Ab und zu fördert der Patentstreit zwischen Apple und Samsung, dessen Gerichtsverhandlungen jüngst ein Ende fanden, interessante Fakten zutage: Im jüngsten Fall die skurrile Verteidigung eines Anwalts von Samsung. Dieser konterte den Vorwurf Apples, das Galaxy Nexus hätte Cupertino um hohe Gewinne gebracht, mit einer schlichten Aussage: Das Gerät habe selbst Samsung keine hohen Gewinne gebracht.

Die Beschuldigung Apples lautete im Detail, dass Samsung in dem in Zusammenarbeit mit Google gefertigten Galaxy Nexus von Cupertino patentierte Technologie nutze, um damit den Absatzzahlen des iPhones zu schaden. Dem widersprach Samsung mit Verweis auf die tatsächlich durch das Gerät eingefahrenen Gewinne: Im ersten halben Jahr seien Exemplare im Wert von 250 Millionen Dollar verkauft worden, was bei einem Einführungspreis von 550 US-Dollar nicht einmal einer halben Million Geräte entspricht. Zum Vergleich: Apples iPhone 4S verkaufte sich schon am ersten Wochenende über 4 Millionen Mal, Samsungs Galaxy S 3 innerhalb von zwei Monaten immerhin 10 Millionen Mal.

Überraschend sind diese Zahlen derweil mitnichten. Wie der Name schon sagt, ist das Galaxy Nexus Teil des von Google initiierten Nexus-Programms– dessen Geräte richten sich in erster Linie an Entwickler und Tech-affines Publikum, das Wert auf die zeitnahen Updates legt, die ein besonderes Privileg der Reihe sind. Außerdem unterstehen besagte Geräte der Verwaltung Googles, nicht der des Herstellers. Entsprechend verwendet dieser kein Budget auf Werbekampagnen, womit die Reichweite der Nexus beschränkt bleibt.

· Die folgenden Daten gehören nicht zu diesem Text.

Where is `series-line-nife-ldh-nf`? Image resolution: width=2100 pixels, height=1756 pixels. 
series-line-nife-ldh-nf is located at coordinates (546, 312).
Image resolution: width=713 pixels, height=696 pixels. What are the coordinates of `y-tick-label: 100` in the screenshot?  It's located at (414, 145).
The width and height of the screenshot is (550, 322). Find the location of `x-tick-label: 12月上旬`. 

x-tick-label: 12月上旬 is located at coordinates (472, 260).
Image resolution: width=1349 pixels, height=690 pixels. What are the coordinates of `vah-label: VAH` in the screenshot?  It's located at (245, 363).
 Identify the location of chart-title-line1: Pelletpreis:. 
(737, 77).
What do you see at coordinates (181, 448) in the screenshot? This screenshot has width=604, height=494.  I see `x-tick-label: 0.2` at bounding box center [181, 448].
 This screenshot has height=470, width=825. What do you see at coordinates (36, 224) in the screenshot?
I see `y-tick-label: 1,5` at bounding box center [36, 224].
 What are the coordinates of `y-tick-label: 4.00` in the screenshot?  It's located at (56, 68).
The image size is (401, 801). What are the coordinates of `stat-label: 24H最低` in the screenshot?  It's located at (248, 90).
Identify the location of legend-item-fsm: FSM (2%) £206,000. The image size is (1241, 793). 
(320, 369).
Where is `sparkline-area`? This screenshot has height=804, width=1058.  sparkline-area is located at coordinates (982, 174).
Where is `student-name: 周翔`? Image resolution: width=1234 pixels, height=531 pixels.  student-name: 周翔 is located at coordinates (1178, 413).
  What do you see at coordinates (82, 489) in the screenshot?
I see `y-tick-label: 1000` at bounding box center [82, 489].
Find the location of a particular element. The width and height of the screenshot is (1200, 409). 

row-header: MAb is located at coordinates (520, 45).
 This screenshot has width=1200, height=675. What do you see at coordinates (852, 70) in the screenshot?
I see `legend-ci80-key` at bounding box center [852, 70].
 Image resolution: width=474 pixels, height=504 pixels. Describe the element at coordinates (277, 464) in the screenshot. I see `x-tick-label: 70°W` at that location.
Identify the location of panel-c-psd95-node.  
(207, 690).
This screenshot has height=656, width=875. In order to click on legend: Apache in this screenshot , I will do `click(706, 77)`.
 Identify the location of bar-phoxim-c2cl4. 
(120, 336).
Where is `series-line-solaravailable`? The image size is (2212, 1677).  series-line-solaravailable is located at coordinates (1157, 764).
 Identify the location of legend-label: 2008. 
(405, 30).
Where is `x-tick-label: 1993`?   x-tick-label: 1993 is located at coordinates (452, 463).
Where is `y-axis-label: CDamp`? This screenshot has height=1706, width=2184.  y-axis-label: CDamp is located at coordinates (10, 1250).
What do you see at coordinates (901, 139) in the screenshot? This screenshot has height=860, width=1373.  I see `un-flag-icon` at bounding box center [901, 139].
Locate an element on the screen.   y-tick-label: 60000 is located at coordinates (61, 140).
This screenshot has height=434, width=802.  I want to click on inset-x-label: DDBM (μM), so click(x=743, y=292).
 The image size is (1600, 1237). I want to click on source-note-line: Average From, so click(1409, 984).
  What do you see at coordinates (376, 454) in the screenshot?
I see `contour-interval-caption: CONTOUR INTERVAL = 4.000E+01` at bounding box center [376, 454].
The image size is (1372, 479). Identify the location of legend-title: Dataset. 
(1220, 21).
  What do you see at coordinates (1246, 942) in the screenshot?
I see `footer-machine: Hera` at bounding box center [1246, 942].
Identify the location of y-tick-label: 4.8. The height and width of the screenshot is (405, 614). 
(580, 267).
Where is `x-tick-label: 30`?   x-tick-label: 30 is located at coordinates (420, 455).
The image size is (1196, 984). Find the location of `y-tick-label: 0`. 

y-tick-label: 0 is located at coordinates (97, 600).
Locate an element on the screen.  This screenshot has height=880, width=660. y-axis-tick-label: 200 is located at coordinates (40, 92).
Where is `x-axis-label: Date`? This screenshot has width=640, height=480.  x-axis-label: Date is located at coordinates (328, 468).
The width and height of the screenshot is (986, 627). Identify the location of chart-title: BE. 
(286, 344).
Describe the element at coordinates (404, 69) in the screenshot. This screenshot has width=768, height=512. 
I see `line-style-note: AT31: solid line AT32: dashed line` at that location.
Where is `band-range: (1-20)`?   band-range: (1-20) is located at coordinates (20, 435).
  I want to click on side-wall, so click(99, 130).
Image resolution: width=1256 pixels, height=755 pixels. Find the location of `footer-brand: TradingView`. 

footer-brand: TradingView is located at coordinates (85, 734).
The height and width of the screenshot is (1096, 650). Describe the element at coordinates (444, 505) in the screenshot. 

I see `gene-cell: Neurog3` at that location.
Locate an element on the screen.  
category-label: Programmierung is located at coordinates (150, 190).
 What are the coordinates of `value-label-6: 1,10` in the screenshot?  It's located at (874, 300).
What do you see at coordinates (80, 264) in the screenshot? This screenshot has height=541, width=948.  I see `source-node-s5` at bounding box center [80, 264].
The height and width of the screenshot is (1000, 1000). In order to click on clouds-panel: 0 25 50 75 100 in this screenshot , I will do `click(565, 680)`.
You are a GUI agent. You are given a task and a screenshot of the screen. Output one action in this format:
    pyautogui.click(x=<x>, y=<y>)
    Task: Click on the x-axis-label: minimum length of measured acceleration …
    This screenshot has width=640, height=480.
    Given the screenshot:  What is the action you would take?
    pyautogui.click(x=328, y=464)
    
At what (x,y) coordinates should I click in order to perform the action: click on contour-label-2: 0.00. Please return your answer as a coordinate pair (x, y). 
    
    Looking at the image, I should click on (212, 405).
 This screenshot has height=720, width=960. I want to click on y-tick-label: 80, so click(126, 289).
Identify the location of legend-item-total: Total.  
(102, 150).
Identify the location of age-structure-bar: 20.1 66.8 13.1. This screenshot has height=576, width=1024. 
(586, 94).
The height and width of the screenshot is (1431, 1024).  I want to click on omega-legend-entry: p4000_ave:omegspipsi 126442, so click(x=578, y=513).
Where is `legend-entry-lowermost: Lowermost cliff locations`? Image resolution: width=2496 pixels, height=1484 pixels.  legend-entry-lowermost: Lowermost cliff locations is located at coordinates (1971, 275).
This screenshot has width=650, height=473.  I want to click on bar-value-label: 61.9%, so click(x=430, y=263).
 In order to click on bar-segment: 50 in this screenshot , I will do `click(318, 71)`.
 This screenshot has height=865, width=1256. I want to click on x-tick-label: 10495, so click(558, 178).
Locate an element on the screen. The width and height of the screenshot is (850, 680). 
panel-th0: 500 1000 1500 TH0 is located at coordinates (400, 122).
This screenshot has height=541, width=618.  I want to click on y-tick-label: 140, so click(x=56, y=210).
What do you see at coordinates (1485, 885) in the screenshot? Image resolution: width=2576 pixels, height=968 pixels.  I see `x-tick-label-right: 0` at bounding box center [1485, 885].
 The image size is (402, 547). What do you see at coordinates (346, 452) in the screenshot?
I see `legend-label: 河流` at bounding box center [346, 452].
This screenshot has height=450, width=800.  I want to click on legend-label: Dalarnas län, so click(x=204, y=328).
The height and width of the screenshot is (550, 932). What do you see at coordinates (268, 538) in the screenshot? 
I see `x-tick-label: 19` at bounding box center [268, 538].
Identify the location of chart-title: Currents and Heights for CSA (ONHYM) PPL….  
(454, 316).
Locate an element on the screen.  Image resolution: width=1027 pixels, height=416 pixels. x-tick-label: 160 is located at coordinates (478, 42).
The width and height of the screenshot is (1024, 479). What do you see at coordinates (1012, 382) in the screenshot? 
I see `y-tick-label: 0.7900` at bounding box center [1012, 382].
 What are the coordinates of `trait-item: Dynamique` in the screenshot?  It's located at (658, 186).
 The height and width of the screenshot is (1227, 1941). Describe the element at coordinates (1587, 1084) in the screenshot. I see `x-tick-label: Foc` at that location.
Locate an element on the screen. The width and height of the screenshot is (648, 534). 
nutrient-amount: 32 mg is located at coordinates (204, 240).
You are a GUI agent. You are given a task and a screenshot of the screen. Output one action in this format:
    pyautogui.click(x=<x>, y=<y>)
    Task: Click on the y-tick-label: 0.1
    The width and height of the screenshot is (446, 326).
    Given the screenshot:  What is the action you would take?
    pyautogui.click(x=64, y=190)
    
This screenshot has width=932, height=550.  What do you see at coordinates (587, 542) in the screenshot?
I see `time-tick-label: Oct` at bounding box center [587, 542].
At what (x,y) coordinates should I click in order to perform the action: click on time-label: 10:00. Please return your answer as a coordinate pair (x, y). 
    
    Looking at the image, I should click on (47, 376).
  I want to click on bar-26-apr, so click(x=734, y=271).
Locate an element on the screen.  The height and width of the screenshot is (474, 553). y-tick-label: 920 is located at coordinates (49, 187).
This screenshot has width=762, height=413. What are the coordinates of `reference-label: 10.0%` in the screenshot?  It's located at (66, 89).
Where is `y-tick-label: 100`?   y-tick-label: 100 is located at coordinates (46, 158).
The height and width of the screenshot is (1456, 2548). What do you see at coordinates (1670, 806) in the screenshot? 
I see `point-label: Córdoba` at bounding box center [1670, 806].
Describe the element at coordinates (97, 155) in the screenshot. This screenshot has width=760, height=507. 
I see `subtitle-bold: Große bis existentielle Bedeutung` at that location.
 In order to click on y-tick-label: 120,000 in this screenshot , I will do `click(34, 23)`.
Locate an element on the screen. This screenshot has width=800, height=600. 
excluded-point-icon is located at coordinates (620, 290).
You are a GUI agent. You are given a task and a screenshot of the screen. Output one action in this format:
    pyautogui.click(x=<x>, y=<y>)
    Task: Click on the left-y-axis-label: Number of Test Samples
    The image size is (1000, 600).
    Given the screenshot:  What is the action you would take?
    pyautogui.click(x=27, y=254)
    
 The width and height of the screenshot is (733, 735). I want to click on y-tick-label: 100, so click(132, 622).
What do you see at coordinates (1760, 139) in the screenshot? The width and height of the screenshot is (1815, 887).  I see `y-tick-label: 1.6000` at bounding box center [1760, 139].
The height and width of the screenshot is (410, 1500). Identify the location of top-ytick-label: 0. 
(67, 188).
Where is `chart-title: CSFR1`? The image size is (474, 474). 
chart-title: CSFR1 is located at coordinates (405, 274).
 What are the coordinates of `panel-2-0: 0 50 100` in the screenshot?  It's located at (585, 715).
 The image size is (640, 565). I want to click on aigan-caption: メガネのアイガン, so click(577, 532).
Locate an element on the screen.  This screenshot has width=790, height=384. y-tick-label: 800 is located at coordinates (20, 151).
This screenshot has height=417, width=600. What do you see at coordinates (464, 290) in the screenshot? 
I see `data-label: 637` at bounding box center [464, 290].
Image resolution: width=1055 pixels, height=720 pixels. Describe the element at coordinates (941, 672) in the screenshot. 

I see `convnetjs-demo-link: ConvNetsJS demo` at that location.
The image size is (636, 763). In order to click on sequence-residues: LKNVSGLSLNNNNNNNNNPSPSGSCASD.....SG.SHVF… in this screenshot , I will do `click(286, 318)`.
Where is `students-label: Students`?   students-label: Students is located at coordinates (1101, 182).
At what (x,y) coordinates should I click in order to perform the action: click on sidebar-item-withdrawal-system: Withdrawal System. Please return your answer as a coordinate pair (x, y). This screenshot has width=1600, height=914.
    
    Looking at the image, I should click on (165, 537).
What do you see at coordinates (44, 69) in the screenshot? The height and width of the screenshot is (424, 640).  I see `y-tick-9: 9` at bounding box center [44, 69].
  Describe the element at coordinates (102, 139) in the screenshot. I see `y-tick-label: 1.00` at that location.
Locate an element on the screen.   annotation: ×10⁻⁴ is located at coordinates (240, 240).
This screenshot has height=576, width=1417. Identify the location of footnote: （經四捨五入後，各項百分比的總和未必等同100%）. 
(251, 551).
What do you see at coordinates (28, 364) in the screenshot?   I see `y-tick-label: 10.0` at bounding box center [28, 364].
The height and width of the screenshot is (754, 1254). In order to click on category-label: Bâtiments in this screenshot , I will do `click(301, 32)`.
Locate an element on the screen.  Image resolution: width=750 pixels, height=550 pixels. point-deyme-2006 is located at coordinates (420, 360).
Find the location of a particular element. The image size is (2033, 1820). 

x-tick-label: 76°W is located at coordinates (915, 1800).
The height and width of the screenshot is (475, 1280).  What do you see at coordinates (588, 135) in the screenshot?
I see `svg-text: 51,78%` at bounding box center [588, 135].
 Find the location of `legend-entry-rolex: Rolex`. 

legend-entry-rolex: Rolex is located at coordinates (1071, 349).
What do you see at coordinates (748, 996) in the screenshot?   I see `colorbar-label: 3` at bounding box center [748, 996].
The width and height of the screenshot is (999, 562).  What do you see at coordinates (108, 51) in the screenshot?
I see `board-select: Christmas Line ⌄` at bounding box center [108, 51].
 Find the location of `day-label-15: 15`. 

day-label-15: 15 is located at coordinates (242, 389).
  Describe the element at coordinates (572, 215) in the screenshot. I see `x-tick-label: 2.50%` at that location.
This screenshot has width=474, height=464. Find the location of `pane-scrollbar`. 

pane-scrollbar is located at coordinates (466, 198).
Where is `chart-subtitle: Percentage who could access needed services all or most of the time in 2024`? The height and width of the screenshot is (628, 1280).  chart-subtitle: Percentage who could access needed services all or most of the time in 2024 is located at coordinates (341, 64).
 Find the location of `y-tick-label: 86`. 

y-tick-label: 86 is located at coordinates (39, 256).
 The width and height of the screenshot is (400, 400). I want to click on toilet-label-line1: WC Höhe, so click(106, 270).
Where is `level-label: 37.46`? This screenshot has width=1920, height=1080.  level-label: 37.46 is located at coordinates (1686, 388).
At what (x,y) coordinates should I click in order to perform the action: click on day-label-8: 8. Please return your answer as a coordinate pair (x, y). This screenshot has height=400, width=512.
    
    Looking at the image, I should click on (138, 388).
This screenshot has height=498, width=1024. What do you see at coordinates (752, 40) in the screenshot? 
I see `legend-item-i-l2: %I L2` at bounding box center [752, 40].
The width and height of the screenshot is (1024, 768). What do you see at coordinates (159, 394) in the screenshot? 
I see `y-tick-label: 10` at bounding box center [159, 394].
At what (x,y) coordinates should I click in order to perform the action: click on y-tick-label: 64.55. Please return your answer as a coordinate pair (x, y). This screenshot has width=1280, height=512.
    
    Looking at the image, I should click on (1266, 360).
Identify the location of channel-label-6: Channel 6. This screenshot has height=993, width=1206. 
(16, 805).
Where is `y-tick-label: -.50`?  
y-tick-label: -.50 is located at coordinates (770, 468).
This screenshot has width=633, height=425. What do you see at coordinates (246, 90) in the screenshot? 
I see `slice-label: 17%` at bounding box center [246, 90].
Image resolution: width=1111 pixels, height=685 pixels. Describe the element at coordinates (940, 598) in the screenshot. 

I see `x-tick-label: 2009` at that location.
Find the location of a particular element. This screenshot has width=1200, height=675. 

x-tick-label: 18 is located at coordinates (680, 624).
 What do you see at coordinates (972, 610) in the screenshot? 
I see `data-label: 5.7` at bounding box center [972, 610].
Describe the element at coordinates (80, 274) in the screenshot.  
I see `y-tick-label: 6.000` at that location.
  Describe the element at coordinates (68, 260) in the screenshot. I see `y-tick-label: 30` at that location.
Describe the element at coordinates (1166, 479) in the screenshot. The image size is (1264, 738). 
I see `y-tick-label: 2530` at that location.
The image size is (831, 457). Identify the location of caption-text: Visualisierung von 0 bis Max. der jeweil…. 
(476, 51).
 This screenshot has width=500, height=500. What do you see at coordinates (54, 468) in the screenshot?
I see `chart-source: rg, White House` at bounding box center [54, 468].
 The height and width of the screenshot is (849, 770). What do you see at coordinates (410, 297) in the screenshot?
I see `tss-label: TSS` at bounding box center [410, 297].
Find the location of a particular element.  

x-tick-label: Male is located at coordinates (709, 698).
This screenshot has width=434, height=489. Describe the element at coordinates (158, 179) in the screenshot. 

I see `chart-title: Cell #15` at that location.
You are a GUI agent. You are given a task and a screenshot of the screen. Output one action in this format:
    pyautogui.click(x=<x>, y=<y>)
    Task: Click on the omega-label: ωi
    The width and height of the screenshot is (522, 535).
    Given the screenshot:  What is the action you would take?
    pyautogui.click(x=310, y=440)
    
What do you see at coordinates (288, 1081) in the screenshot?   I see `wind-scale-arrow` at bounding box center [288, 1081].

Apropos beschränkt: Entweder hat besagter Apple-Anwalt nicht viel Zeit in die seiner Anschuldigung zugrunde liegende Recherche investiert, denn der Zweck des Nexus Programms sollte hinlänglich bekannt sein, oder er wollte versuchen, auch noch aus dem kleinsten Verkauf Strafzahlungen zu quetschen. Wir freuen uns derweil gleichermaßen über das Bekanntwerden dieser neuen Fakten und die süffisant-schlagkräftige Antwort des Samsung-Vertreters.